• **PROBLEM DESCRIPTION**
How many lines in the listing below contain the string "what"? Case counts. Reply with the number only.

• **Element and text location listing**
──────

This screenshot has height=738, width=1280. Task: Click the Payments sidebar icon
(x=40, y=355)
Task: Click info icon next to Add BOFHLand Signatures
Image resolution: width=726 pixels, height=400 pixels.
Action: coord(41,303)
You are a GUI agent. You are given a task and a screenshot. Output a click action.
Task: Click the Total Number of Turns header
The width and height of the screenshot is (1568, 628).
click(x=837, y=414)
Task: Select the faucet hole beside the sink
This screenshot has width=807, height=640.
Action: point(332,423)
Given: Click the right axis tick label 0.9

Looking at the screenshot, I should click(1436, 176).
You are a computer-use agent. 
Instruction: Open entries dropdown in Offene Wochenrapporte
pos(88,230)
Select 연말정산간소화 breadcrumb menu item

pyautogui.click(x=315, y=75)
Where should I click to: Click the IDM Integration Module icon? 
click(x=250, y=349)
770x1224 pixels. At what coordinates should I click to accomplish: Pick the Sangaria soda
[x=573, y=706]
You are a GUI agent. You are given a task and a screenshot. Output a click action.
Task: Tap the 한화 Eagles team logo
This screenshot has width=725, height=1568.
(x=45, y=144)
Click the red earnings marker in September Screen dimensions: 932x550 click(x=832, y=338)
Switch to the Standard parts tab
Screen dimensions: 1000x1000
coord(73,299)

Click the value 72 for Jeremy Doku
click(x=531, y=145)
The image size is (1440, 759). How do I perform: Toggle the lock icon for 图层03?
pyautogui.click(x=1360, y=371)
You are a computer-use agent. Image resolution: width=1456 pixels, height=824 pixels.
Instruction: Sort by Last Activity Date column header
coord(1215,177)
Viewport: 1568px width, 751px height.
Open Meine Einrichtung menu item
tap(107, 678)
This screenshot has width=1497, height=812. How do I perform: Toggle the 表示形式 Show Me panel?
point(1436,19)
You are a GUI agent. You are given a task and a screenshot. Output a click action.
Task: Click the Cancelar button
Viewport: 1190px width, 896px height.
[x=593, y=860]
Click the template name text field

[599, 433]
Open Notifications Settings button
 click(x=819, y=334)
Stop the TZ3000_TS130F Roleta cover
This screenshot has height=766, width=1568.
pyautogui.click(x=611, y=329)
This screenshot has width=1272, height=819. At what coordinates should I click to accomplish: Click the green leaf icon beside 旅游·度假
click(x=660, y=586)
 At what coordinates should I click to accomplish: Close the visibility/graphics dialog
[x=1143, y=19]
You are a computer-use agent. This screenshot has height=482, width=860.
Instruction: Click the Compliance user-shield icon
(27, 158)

──────

• **WRITTEN SOLUTION**
3